DATA SUPPLIED start
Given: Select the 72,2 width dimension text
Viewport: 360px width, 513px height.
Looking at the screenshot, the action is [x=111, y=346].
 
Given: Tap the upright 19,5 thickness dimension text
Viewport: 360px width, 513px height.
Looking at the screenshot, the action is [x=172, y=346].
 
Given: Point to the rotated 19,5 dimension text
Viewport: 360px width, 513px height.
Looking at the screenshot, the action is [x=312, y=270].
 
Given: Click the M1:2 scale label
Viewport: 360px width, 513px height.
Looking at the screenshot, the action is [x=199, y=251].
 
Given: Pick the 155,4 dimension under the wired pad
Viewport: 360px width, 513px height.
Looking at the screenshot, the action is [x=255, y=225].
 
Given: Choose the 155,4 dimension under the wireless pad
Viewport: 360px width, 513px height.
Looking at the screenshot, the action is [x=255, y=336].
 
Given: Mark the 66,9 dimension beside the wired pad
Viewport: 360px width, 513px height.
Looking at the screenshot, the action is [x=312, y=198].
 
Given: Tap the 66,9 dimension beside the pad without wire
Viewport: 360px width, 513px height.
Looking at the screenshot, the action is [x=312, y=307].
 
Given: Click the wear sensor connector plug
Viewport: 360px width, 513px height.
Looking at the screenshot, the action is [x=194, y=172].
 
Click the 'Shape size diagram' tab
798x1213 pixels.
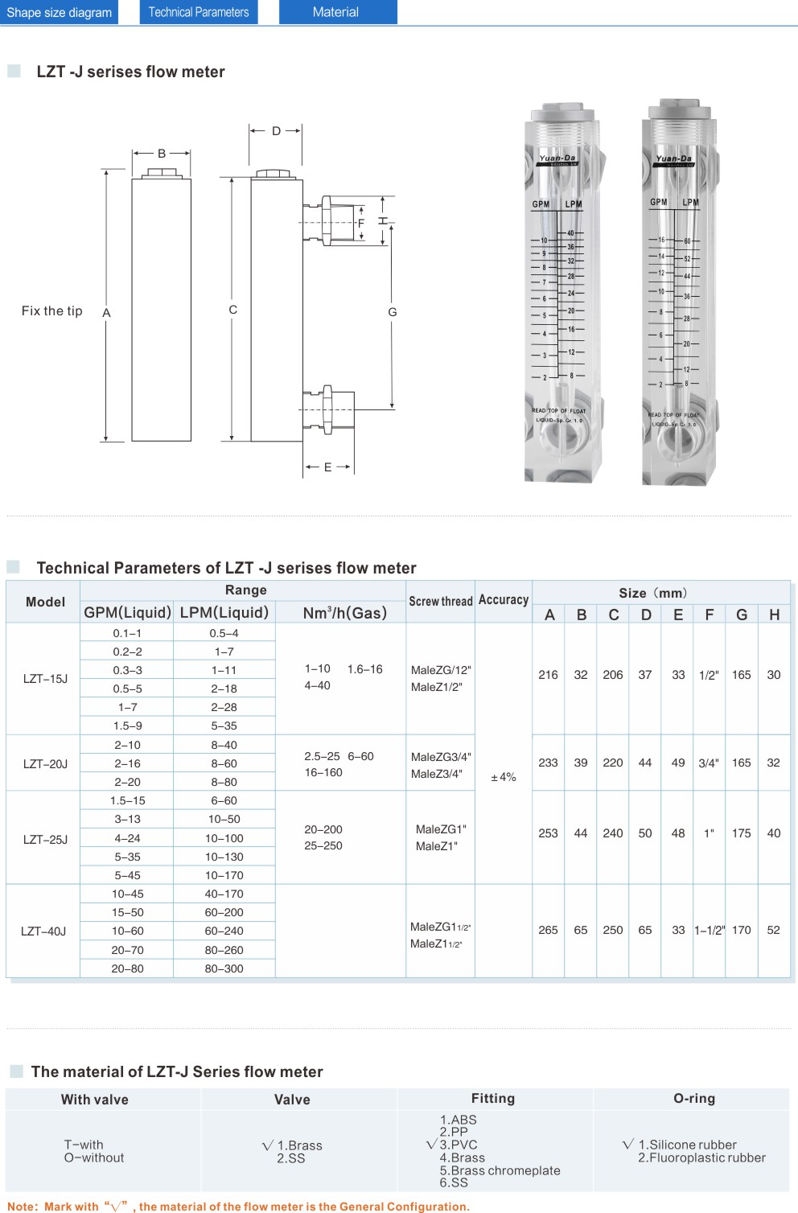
DATA SUPPLIED end
Please format every line of the rows above as a JSON list of strings, one string per line, with blank lines and pictures left out.

ANSWER TO THE PROBLEM »
[
  "Given: Select the 72,2 width dimension text",
  "Viewport: 360px width, 513px height.",
  "Looking at the screenshot, the action is [x=111, y=346].",
  "Given: Tap the upright 19,5 thickness dimension text",
  "Viewport: 360px width, 513px height.",
  "Looking at the screenshot, the action is [x=172, y=346].",
  "Given: Point to the rotated 19,5 dimension text",
  "Viewport: 360px width, 513px height.",
  "Looking at the screenshot, the action is [x=312, y=270].",
  "Given: Click the M1:2 scale label",
  "Viewport: 360px width, 513px height.",
  "Looking at the screenshot, the action is [x=199, y=251].",
  "Given: Pick the 155,4 dimension under the wired pad",
  "Viewport: 360px width, 513px height.",
  "Looking at the screenshot, the action is [x=255, y=225].",
  "Given: Choose the 155,4 dimension under the wireless pad",
  "Viewport: 360px width, 513px height.",
  "Looking at the screenshot, the action is [x=255, y=336].",
  "Given: Mark the 66,9 dimension beside the wired pad",
  "Viewport: 360px width, 513px height.",
  "Looking at the screenshot, the action is [x=312, y=198].",
  "Given: Tap the 66,9 dimension beside the pad without wire",
  "Viewport: 360px width, 513px height.",
  "Looking at the screenshot, the action is [x=312, y=307].",
  "Given: Click the wear sensor connector plug",
  "Viewport: 360px width, 513px height.",
  "Looking at the screenshot, the action is [x=194, y=172].",
  "Click the 'Shape size diagram' tab",
  "798x1213 pixels."
]